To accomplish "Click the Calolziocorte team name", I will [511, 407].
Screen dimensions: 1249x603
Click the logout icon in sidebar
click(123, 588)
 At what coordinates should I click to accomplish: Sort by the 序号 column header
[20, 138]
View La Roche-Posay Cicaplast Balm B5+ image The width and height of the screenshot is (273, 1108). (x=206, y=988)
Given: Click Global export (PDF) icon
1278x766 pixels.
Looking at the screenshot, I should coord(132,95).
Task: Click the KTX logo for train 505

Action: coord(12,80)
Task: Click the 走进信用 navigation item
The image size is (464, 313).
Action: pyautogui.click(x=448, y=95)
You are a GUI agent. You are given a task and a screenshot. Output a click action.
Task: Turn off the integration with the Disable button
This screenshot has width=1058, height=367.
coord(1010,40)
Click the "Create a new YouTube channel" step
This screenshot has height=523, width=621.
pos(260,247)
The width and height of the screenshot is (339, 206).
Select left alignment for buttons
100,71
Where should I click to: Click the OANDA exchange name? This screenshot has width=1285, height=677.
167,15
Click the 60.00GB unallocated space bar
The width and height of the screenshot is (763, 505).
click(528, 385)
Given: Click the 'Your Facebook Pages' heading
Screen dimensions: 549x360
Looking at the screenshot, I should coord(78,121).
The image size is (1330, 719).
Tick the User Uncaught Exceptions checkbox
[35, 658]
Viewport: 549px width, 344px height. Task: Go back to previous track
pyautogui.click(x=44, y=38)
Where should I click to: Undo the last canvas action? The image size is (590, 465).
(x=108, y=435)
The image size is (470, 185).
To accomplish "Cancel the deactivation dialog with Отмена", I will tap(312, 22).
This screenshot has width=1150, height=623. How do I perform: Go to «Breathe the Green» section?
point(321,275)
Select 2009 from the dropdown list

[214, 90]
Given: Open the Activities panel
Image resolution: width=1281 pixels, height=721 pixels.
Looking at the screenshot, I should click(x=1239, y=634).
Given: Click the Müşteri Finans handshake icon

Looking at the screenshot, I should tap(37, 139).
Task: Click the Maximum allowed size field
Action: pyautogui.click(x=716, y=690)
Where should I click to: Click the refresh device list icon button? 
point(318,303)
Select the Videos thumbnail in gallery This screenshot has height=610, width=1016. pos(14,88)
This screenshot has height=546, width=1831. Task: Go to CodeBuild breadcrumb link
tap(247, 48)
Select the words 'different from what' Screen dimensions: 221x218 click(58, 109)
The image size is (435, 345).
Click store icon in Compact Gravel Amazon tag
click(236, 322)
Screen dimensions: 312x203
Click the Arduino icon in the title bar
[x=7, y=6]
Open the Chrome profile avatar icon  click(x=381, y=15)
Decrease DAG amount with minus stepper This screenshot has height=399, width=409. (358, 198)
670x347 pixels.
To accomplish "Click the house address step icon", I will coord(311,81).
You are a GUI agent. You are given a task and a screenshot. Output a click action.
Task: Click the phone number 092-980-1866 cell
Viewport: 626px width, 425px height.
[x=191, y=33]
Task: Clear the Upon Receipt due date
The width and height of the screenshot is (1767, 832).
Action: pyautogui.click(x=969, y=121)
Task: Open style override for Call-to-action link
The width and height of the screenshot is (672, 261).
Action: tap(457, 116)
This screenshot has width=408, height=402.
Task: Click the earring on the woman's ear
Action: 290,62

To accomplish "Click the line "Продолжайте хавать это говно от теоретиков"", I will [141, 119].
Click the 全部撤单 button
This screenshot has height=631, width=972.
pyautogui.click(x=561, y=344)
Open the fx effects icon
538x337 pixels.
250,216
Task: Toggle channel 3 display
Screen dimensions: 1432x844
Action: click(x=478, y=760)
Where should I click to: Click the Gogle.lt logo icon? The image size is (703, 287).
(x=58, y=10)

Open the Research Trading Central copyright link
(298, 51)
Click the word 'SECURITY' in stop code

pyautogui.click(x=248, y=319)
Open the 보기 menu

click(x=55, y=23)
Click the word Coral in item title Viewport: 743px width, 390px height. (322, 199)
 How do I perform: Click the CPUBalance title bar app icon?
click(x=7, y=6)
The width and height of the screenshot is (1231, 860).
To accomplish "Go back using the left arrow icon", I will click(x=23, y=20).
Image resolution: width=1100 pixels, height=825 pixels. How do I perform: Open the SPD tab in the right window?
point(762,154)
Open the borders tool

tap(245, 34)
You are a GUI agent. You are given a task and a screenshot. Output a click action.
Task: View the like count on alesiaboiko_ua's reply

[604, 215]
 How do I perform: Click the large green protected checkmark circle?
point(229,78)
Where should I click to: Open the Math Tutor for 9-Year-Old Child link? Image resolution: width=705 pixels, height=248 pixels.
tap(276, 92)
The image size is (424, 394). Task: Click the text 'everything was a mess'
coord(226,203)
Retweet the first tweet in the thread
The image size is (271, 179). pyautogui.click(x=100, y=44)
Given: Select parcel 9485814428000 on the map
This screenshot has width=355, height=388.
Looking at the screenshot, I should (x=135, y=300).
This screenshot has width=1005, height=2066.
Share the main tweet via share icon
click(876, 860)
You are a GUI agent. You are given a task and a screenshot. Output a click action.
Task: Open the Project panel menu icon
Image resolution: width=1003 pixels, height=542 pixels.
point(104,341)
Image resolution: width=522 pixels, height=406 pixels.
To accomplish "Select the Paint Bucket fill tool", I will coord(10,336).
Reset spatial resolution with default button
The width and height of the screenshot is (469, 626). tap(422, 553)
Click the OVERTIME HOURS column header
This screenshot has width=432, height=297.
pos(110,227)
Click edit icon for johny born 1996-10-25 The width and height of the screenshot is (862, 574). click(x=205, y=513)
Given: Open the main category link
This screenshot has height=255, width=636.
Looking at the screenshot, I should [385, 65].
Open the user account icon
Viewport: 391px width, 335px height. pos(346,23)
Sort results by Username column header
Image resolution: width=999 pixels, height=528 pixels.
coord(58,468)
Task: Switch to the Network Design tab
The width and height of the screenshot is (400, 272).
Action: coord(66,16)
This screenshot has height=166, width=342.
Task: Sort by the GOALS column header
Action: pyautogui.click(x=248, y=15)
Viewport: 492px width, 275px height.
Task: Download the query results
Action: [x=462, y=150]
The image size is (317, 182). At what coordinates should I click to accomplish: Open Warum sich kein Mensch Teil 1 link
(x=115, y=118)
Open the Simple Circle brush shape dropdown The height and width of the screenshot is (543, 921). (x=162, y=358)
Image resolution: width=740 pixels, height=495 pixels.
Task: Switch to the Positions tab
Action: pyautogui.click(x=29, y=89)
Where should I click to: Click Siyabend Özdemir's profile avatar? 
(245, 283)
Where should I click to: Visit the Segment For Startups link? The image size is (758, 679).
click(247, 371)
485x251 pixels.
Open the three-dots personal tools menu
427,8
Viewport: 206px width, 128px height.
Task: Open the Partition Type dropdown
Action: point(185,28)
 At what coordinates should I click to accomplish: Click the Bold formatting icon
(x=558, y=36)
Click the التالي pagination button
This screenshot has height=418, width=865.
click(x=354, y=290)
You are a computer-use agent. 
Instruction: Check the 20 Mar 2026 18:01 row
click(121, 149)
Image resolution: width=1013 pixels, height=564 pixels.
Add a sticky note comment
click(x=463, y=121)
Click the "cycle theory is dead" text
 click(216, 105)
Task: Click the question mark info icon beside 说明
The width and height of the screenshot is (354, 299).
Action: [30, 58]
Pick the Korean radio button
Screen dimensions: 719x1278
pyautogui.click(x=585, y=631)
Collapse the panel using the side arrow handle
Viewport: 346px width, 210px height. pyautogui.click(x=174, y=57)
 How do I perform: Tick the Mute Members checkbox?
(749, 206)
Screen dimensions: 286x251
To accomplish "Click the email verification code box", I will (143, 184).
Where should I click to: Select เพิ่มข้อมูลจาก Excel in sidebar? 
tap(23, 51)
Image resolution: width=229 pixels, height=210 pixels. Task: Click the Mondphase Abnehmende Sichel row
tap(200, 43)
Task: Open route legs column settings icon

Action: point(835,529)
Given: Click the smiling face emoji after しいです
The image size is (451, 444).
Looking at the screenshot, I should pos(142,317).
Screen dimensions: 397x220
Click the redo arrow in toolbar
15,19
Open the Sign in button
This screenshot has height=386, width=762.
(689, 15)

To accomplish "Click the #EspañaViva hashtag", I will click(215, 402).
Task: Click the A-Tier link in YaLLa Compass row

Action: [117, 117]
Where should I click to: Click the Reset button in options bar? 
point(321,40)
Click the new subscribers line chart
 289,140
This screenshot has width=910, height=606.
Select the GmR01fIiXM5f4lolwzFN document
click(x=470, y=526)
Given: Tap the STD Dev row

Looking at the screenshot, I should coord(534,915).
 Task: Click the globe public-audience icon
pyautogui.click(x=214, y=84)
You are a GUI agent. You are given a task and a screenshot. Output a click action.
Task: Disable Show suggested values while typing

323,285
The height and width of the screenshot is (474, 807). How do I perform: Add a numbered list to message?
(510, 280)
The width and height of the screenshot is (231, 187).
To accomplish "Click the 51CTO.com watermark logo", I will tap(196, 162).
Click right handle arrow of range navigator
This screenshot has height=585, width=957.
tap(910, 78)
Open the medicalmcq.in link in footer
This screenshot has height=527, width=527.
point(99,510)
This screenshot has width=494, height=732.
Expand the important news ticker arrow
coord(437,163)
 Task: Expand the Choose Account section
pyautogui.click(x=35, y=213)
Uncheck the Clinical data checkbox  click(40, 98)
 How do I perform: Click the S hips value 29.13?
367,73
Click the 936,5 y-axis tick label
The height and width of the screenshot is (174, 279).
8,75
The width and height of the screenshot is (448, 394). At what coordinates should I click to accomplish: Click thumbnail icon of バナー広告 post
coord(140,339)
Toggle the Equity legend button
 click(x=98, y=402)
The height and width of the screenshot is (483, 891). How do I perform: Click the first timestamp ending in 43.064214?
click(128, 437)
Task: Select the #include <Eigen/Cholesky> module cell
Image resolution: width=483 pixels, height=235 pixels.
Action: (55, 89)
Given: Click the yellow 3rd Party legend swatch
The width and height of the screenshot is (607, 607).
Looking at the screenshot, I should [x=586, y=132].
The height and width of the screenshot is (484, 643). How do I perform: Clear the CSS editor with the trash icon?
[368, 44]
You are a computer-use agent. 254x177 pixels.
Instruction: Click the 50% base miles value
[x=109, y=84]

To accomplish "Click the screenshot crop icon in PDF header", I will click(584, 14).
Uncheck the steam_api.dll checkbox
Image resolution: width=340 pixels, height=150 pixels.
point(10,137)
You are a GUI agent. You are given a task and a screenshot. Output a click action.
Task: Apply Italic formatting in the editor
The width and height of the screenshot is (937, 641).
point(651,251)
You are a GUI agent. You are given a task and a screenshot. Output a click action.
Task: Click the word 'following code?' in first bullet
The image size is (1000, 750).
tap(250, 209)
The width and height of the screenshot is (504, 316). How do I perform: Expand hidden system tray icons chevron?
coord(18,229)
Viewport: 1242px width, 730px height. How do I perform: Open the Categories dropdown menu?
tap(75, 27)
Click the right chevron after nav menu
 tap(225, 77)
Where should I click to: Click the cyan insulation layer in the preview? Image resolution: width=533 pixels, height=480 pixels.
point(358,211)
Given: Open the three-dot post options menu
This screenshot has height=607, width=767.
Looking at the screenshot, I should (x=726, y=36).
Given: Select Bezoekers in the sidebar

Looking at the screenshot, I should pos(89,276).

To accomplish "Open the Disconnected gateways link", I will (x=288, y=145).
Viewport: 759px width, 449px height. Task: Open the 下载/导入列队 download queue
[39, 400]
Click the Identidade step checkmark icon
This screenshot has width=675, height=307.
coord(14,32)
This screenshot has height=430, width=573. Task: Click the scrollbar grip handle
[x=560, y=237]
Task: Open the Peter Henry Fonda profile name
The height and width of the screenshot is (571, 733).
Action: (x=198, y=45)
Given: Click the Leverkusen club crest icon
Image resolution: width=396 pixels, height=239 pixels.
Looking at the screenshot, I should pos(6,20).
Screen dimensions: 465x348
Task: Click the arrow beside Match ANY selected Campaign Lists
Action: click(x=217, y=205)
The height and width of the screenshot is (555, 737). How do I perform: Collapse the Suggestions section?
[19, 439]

^^^^^^^^

The answer must be every line of the records that holds the string "item".

_EXERCISE SOLUTION_.
Task: Click the 走进信用 navigation item
Click the word Coral in item title Viewport: 743px width, 390px height. (322, 199)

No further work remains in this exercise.